## CHALLENGES:
A - Answer these about the SEO blog post:
(i) According to the post, most SEO amounts to efforts to get what?
(ii) What title did Matt Gemmell give his article?
(iii) What kind of advertisement do the misleading techniques seem to the author to amount to?
B - Rewrite the SEO blog post starting with "System Overlord" and going on through "development best practices.", putting "linked-data web" in place of "semantic web".
C - Write the next part of the blog post on SEO, picking up after its last sentence.

## EXCERPT:

[Start]

System Overlord

A blog about security engineering, research, and general hacking.

Lying to Google (a.k.a. SEO)

Search Engine Optimization (SEO) comes in two basic forms.  The first really is optimization: ensuring that your site has good links, that the content is relevant, and that the site adheres to good structural practices all fit into true optimization.  With the ever-growing complexity of websites, taking steps to help search engines understand your content and the structure of your site makes good sense.  With the new notion of a "semantic web", this will grow to a new level and become a key part of web development best practices.

The second form of search engine optimization basically amounts to lying to Google.  I say "Google" and not "search engines" because Google's market share has made it so that most SEO amounts to efforts to get the highest Google page rank.  Take, for example, the practice referred to as "Google bombing".  Creating many misleading links to a page in order to have it appear for keywords that have nothing to do with the content is clearly misleading to Google, and misleading to consumers.

A few days ago, Matt Gemmell posted an article entitle "SEO for Non-dicks" where he described the positive world of SEO.  But he also highlighted the unethical practices presented at a SEO conference.  Several companies offering SEO services feature practices like buying links, setting up link farms, and embedding hidden links in pages.  Other practices include hidden (same color as background or underneath other parts of the site) text that may have little or nothing to do with the site.

Because these techniques are designed to mislead search engines (and consequently the consumers using the search engines), these seem to me to amount to a "bait and switch" advertisement.  This is gaming the system.  Fortunately, search engines are making great strides in penalizing the sites that use these misleading practices.

[End]

## GIVEN INFORMATION:
[Start]

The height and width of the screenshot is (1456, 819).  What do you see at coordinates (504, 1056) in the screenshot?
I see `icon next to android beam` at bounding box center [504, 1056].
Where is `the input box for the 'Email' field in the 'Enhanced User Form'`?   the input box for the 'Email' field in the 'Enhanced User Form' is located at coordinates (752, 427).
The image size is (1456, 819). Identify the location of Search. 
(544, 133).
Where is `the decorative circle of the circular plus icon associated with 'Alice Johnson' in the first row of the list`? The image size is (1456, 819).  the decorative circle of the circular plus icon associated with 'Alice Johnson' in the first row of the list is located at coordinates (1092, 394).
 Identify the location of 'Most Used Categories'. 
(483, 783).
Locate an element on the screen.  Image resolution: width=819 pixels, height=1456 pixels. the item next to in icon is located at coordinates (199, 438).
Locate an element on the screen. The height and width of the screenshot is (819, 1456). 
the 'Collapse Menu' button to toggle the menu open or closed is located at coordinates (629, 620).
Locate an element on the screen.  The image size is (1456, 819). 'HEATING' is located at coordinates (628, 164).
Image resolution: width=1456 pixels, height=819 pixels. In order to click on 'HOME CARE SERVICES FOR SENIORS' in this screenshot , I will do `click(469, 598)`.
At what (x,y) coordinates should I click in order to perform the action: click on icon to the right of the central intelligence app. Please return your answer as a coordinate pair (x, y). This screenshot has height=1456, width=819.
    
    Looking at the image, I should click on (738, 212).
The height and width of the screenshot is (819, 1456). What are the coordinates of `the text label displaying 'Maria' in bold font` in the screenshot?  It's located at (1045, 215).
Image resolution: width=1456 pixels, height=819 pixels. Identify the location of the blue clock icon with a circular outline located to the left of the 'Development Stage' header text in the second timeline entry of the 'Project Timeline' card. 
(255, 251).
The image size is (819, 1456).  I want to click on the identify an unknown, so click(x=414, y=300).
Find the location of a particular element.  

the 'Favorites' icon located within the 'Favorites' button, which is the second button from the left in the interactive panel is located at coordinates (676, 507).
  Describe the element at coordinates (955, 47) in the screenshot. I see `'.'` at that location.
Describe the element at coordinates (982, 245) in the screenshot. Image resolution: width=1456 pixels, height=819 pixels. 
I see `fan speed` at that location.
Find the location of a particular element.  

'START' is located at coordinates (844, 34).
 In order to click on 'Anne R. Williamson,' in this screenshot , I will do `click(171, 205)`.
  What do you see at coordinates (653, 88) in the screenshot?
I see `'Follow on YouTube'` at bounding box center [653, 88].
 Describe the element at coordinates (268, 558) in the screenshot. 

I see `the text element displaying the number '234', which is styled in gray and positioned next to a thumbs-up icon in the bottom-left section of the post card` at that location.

[End]

## ANSWERS BELOW:
A -
(i) The highest Google page rank.
(ii) "SEO for Non-dicks"
(iii) A "bait and switch" advertisement.

B -
System Overlord

A blog about security engineering, research, and general hacking.

Lying to Google (a.k.a. SEO)

Search Engine Optimization (SEO) comes in two basic forms.  The first really is optimization: ensuring that your site has good links, that the content is relevant, and that the site adheres to good structural practices all fit into true optimization.  With the ever-growing complexity of websites, taking steps to help search engines understand your content and the structure of your site makes good sense.  With the new notion of a "linked-data web", this will grow to a new level and become a key part of web development best practices.

C -
To paraphrase Field of Dreams, "If you build good content, they will come."


Tablets, Free Software, and You

Tablets are the current 'big thing' in computing devices -- so much so, in fact, that many believe tablets will replace most of the uses of laptops and desktops.  This aligns closely with the trend to put "everything" on the web.  While making everything browser-based certainly has its conveniences, it also has risks.

Users are continually placing their privacy and their data in the hands of others, while ignoring the risks posed by these actions.  Look, for example, at the terms of service and software licenses associated with the iPad.  Apple can remotely "kill" software on your iPad.  If that software was storing your data, too bad, it's gone.

What if all your images are stored in a "cloud storage" solution and your provider suddenly decides to increase rates (or decrease your free storage quota)?  Will you pay whatever it takes to get your images back?  How about your email, the videos of your children, or your personal documents?

I'm sure you believe that this won't happen, or that you can just move your data.  If you believe this, take a look at where your data is stored today.  Do you use Microsoft Outlook archives?  I hope you'll never want to load the archive files when you don't have access to Outlook.

While Richard Stallman has pointed out that even Android, based on the open source Linux kernel, probably does not qualify as free software, that's probably not nearly as important as whether or not your data is free.  Even if you chose to use proprietary software, keeping your data free and open lets you move it when you need it.

Tablets and cloud services are two sides of the same coin -- while they might be convenient in the short term, their true costs are well hidden.  For the ease of use, you are giving up substantial amounts of control.  Maybe this is something you're okay with, but you shouldn't be.  I'm not.  Users of the iPad and iPhone routinely "jailbreak" their devices to wrestle some control of their device back.  Why buy a device that requires circumventing the license agreement to use how you want it?  Demand open devices.

Use open, standardized formats that are not encumbered by patents.  Make sure you have access to your data -- its best if you keep your data somewhere to yourself (your own computer, flash drive, or other device).  Don't let companies who care only about their bottom dollar tell you what you can do with your data.

Take control of your devices, take control of your software, and most importantly, take control of your data.


Migrating an Access Database to MySQL

I'm currently taking a Database class as part of my requirements for my M.S. in Computer Science. Several of our assignments are based on a database provided to us as a Microsoft Access Database. While I have a Windows 7 Virtual Machine, and could install Office in it, I prefer to use free software whenever possible, so I looked for a way to use this database with free software.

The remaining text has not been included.